Revising heart and lungs

It's been physiology for the last day and a half: heart, circulation and lungs. Here are some of the more interesting things I am trying to commit to memory:
  • The vascular system is lined by endothelial cells. This is the only type of tissue that is actually in contact with the blood.
  • The heart consists of three distinct layers: endothelium (in contact with the blood), myocardium (the muscle cells), and epicardium (a thin external layer). The heart is contained in the pericardial sac, which is a double layer with fluid between the layers to reduce friction when the heart beats.
  • 99% of the heart is made up of contractile muscle cells, but there are also pacemaker cells that generate the rhythm of the heartbeat. Electrical activity within the heart is not carried by nerves, but by specialised muscle cells.
  • I've learned what the PQRST waves mean on an ECG trace, but it's too long to summarise in a bullet point.

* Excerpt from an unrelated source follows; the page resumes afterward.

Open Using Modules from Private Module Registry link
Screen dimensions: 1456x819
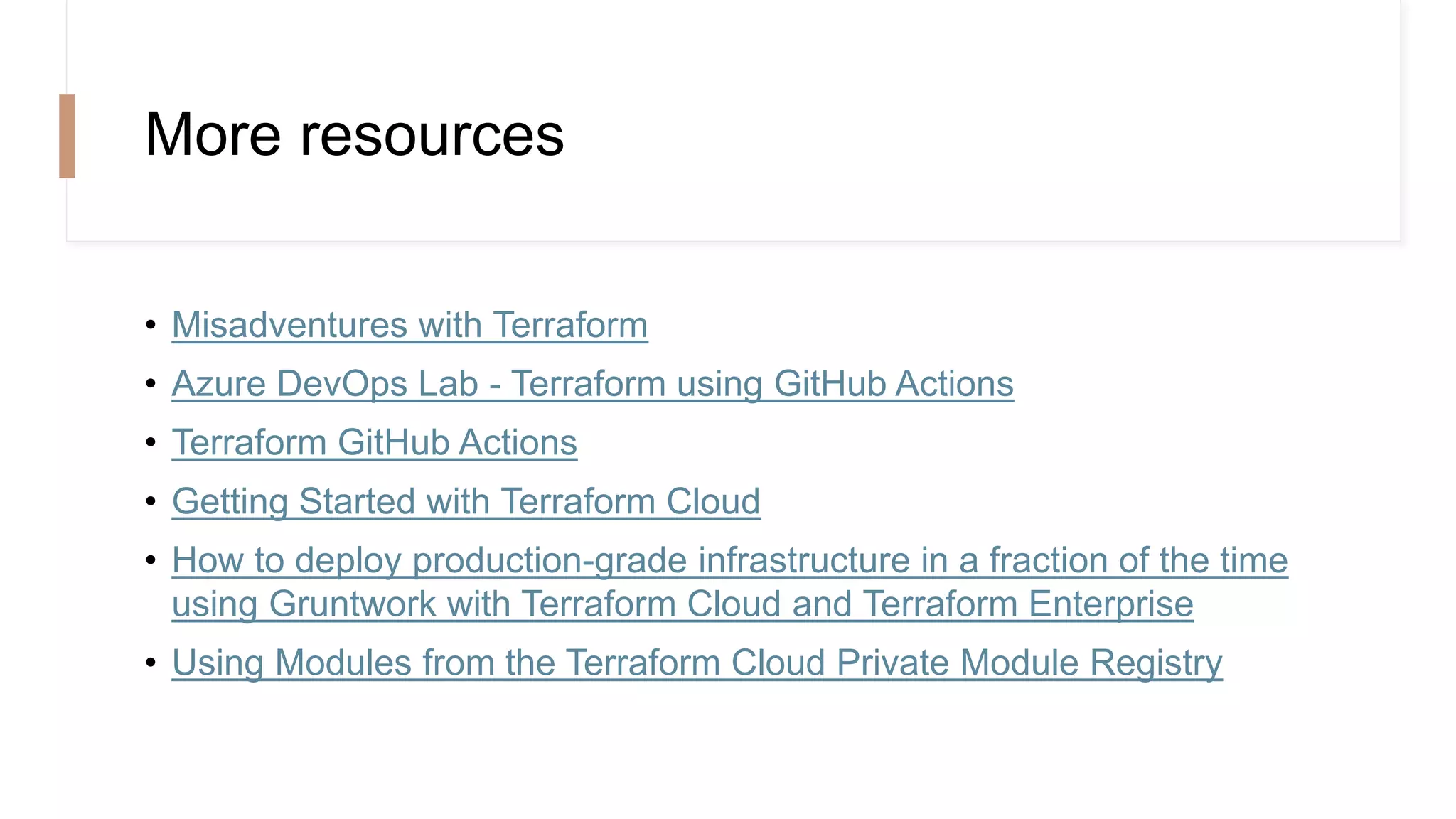[x=697, y=663]
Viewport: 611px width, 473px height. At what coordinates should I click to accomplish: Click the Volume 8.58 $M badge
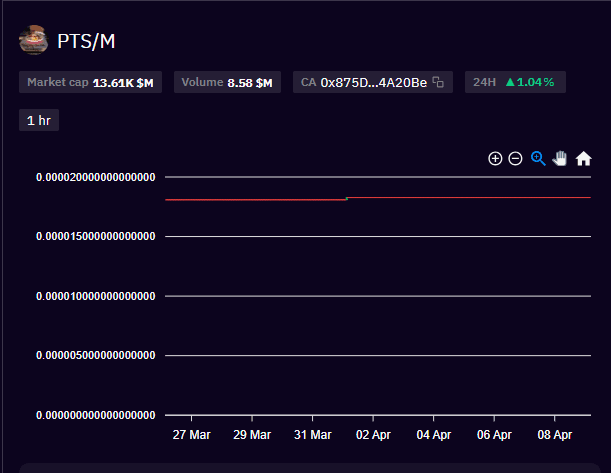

You can just about survive without your P wave, but if your QRS complex goes, you need help, fast.
  • At any time, most of your blood (64%) is in your veins. 7% is in your heart, and only 9% going round your lungs. The rest is in arteries, arterioles and capillaries.
  • In the 'fight or flight' reflex, the release of adrenaline restricts blood flow to all your organs, except the brain. Local effects like the reduction of oxygen and increase in carbon dioxide at the heart and skeletal muscles is what dilates those particular arterioles to increase blood flow so you can run away.
  • They used to think that endothelial cells didn't do much except line blood vessels, but now it's been found that they produce nitric oxide (a vasodilator) and endothelin (a vasoconstrictor).
  • The tissue lining the gas exchange surfaces in your lungs has two kinds of cells: type I (where the gas exchange takes place) and type II (which secrete the surfactant that keeps all the air pockets open). Parents of premature babies already know this.
  • Your Total Lung Capacity is the sum of your Residual Volume, your Expiratory Reserve Volume, your Tidal Volume and your Inspiratory Reserve Volume, usually about 6 litres in young healthy adults. It's more efficient to increase the depth of your breathing than the rate, but you know that from experience. It's to do with dead space.
  • Binding of oxygen to haemoglobin and dissociation curves - we did this at A level but it seems more secure in my head now. It's really clever, how oxygen is picked up in the lungs and dropped off where it's needed, all using the power of Chemistry.
This is like having online revision notes - I'm sure I will remember it better for writing it all out like this. Hope it's not too boring for any passing readers.


aims said...

I was thinking the same that you've written it down -

I thought at first - I can't read all this - but then I did - and it was very very interesting!

But - not interesting enough to make me want to do what you are doing! Good work girl!

Tina said...

OK, now I'm worried about my QRS complex. I think a gin would be medicinal, although you don't mention that. When do you do the bit about gin as medicine?